### Records for processing
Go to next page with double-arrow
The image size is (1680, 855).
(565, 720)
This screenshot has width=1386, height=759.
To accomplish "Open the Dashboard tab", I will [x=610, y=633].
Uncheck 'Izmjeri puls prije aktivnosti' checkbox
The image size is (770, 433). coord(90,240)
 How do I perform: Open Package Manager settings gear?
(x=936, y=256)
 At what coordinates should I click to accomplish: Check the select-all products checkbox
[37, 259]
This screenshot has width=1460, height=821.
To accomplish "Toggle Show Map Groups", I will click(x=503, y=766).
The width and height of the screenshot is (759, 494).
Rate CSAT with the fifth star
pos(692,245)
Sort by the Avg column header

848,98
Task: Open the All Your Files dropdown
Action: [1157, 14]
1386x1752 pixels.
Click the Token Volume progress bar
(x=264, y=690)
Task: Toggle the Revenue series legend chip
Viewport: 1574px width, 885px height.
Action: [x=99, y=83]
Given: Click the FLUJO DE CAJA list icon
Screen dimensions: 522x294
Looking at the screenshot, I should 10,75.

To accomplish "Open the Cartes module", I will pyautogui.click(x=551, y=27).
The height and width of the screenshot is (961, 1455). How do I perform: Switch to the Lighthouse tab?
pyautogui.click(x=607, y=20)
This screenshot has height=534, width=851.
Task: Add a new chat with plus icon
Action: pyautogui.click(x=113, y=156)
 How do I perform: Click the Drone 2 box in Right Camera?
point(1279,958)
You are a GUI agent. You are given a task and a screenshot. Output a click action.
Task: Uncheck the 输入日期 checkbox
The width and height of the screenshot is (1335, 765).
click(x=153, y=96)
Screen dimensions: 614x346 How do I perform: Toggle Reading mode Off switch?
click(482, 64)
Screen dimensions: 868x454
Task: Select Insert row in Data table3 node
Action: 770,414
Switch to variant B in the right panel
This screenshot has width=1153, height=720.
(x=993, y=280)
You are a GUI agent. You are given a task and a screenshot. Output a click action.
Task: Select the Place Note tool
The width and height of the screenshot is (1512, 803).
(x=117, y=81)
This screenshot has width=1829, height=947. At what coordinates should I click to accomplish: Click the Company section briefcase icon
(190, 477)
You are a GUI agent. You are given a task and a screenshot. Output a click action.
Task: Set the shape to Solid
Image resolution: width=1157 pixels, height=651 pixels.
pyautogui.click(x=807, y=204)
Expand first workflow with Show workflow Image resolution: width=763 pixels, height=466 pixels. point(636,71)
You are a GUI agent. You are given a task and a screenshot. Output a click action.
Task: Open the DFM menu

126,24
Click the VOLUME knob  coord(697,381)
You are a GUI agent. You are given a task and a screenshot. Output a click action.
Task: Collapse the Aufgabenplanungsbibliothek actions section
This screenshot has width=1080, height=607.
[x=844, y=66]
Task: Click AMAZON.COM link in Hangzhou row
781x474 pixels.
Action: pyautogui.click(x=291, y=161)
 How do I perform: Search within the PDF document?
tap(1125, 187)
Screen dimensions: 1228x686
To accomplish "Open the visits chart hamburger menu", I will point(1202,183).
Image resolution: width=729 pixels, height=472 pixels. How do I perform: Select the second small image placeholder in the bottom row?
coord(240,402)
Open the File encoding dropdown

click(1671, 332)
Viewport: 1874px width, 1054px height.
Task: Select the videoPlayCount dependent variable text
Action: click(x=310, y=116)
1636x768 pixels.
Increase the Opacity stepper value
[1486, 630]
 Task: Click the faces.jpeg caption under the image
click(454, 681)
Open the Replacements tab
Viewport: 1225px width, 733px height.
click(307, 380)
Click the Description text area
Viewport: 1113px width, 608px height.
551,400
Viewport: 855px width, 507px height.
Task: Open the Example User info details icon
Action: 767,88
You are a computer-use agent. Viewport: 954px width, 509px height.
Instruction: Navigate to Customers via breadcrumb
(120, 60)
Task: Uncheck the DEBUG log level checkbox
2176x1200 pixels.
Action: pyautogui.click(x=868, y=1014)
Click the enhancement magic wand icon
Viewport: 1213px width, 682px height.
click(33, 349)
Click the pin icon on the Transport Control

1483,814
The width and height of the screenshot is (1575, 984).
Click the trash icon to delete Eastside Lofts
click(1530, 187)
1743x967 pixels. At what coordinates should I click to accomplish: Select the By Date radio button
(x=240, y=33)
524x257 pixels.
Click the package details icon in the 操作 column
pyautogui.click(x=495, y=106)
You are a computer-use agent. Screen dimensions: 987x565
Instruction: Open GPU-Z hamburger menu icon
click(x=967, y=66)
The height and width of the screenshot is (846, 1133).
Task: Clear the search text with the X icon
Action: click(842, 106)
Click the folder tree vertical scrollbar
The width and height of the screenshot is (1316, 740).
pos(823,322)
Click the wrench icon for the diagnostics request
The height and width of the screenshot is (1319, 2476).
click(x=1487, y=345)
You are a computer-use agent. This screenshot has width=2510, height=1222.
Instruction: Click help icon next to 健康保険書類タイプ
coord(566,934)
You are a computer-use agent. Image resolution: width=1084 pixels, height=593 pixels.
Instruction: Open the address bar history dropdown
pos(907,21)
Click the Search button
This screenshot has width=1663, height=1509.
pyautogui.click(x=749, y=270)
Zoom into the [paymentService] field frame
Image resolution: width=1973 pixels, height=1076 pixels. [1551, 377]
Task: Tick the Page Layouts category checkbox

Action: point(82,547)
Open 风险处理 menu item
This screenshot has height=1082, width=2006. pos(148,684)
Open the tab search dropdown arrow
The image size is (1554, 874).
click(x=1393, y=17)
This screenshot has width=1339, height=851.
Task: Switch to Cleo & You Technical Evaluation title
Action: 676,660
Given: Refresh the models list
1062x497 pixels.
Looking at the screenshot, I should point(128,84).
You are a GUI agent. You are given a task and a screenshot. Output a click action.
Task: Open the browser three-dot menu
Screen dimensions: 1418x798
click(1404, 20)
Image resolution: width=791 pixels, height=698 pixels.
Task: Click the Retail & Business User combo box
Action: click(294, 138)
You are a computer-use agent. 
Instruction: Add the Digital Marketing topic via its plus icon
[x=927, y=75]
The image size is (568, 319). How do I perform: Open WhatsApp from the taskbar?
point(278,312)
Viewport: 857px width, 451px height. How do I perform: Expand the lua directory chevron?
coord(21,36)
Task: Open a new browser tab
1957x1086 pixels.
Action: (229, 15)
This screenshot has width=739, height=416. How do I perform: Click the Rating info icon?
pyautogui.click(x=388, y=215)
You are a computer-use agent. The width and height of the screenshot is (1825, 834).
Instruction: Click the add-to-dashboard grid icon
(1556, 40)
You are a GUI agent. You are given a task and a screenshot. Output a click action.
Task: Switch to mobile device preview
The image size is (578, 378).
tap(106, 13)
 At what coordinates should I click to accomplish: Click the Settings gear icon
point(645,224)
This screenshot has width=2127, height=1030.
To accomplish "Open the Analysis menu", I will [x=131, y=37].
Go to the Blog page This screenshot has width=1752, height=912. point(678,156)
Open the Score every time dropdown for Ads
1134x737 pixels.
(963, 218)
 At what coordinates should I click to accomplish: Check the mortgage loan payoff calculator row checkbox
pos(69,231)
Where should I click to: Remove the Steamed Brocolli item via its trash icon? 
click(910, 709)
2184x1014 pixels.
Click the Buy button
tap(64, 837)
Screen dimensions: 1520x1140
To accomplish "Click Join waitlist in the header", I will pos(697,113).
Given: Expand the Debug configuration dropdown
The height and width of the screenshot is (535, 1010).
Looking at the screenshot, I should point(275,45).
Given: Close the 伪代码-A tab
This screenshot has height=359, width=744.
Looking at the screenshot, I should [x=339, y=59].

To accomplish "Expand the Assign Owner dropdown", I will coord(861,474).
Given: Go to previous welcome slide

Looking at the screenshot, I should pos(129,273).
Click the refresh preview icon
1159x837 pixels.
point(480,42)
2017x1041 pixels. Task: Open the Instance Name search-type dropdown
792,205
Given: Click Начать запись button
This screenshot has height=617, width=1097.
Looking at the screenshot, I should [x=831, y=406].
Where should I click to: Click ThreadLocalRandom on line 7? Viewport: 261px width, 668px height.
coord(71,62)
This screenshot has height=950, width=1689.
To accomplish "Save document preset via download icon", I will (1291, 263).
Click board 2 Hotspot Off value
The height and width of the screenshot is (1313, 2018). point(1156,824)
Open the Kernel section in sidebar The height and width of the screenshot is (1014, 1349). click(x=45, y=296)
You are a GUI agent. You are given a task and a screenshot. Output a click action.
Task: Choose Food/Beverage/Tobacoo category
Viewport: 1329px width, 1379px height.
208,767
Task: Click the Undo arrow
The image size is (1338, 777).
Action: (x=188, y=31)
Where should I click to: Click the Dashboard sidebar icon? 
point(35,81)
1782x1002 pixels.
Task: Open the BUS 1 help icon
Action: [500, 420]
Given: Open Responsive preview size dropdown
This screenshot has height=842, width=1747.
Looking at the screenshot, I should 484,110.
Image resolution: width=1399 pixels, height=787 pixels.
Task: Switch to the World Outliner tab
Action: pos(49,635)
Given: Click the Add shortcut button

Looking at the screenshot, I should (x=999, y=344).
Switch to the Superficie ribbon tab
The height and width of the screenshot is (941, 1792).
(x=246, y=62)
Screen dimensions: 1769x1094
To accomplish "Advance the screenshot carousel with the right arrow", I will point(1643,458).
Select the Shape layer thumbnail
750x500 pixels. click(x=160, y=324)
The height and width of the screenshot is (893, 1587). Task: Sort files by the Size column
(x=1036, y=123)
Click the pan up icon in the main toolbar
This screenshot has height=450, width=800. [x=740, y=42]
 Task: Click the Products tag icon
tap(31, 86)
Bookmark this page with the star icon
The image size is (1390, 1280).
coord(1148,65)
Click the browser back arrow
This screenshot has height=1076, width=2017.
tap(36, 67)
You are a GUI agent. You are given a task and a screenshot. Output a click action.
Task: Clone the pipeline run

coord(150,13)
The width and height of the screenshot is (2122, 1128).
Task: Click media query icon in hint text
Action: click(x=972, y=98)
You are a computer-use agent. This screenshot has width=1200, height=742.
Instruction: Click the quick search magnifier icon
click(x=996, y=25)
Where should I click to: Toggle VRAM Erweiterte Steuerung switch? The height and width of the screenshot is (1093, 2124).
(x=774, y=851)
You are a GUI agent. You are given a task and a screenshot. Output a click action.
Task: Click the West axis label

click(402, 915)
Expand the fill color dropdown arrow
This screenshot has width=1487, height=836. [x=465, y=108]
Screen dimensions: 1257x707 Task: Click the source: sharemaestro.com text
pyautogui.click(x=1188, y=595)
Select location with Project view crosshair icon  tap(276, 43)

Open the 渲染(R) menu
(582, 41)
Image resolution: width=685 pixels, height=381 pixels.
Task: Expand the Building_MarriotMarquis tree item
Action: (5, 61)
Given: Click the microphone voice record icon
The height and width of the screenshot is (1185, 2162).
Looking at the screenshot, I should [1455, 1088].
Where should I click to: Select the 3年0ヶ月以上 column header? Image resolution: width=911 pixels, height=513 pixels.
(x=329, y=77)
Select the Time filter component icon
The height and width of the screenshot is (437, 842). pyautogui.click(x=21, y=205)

### Your task
Check every line of the entries for "preview" and report how many lines contain it, without any other words.

### Answer section
3